2. He's a notorious banks robber, who everyone knows as a low life, but no one really knows what crimes or sins he commits, he ends up using some of the money from his frequent robberies to make a charitable organization. Through the years he justifies his since by the charity, but finds that a guilt eraser only elevates his sins. After a conflict with some of his associates he ends up killing some of them, and throws more cash into the charity to clean his guilt. The problems escalate, until he can no longer contain his sins, and blah blah blah.
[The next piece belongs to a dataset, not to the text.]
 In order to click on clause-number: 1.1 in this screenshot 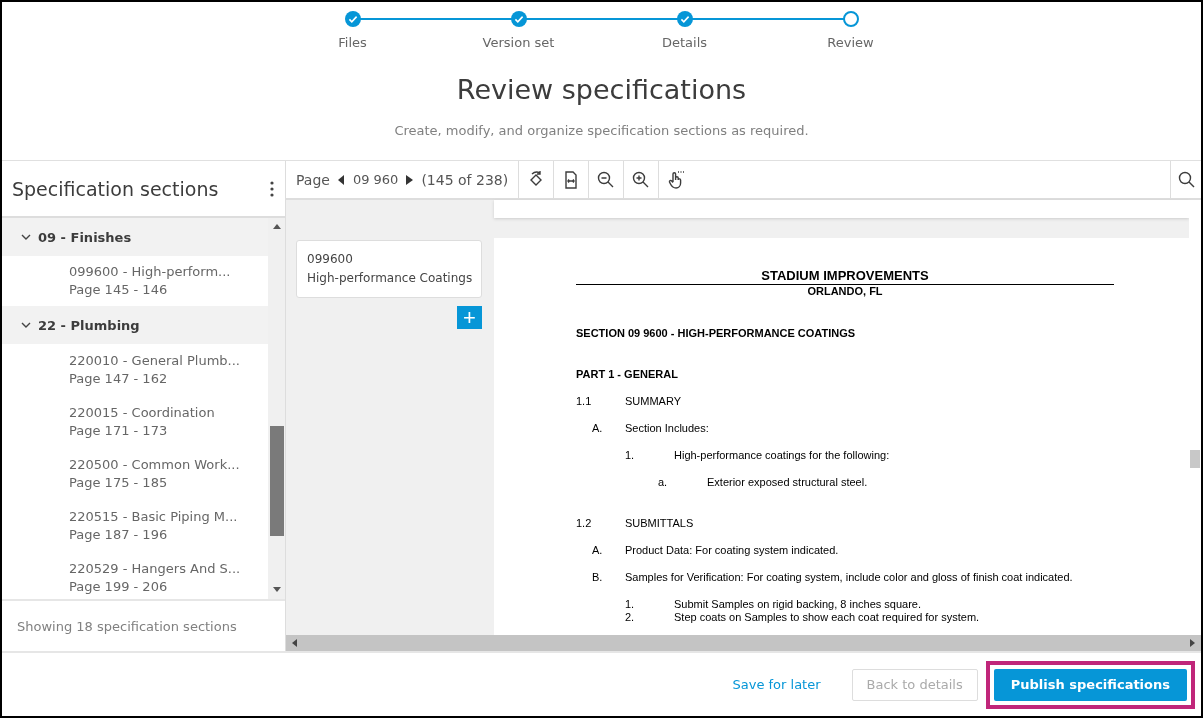, I will do `click(584, 401)`.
That's all for now, my head is busy processing a few things right now, but I'm sure more ideas will come out. Also I hope I dind't repeat anyone's ideas. I intentionally didn't read anyone's posts so I can get the creative juices flowing!
smurph1
QUOTE (Jessica~Pickles @ Nov 15 2008, 05:48 PM) *
I'm not a total hater of the Twilight series but let's face it: a plain clumsy girl is the most popular girl in school for no apparent reason? Edward glitters, why? She has no moral dilemnas about being a vampire and once she becomes one, she (I haven't read past the first book, but I read she eventually becomes a vamp) doesn't have any weaknesses. I want to write about characters who are real and have strengths and weaknesses and bella isn't that...
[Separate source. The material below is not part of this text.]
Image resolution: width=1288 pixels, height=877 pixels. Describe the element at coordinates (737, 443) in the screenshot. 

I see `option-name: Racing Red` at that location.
haha, I know it's definitely strange that she becomes popular, but it's not like she likes it. It's just because she's different than the other people in Forks. As for why Edward sparkles, lol, I don't know, it was Stephanie Meyer's dream which inspired the book!! But you have to admit, it's much more creative than the more popular characteristic of vampires in the sun, which is to burst into flames! I just love the impossible love story and the way Bella and Edward are with each other. And by the way, Bella does have a weakness, she's stubborn and, oh yeah, SHE'S IN LOVE WITH A VAMPIRE!! lol tongue.gif A Vampire who struggles not to kill her, until eventually,yes, she does become a vampire wink.gif

I still think werewolves may be a good way to go...
ReneeNoelle
QUOTE (Jessica~Pickles @ Nov 16 2008, 12:32 PM) *
Hey Susan, this is my first novel smile.gif I'm 18 years old and I like to write a lot but I won't be happy until it's absolutely perfect lol I'll keep that in mind about your 100,000 words, otherwise I may just do a self publishing...I'm not sure yet, I figured once I wrote the thing I could cross that bridge smile.gif

I really like the idea of making him a werewolf, not so many books out there from the werewolves point of view. I have to do a bunch of research now on them to see what strengths and weaknesses I like. I haven't decided how he gets turned into one, according to legends they can either be bitten or cursed, and cursed seems like the more creative choice...I also like some of the characteristics of Renee's character, mind if I borrow some for the human side of him?

I'd be totally flattered! biggrin.gif Does that mean I get to hear all about it as you're going... kinda like a bestseller preview! How fun! I've never personally known a real author before (well, fiction anyway). Too cool!!!
Jessica~Pickles
Thanks! I really liked your character, and I thought parts of it could fit in with some of my ideas. smile.gif And yeah as soon as I have something (still in the research phase) I'll let you read k? And I have a friend that doesn't let me stop writing he helps me with the creative parts too, he comes up with the best things!
Cheryl Allen
When I write novels, short stories too, I always develope all of the charaters and their relationships to each other first. In doing this, your plot usually comes naturally.

I have been published but nothing on that level. I have submitted and written about 7 novels. I hope you get accepted first shot out as it would be a nice to have someone I know succeed. Most my publications are magizines articles and short stories.

I wish you luck. There are a lot of good books you can check out of the library that will teach you how to tell a story. The point of writing is to TELL the story not write it. Anyway Good luck!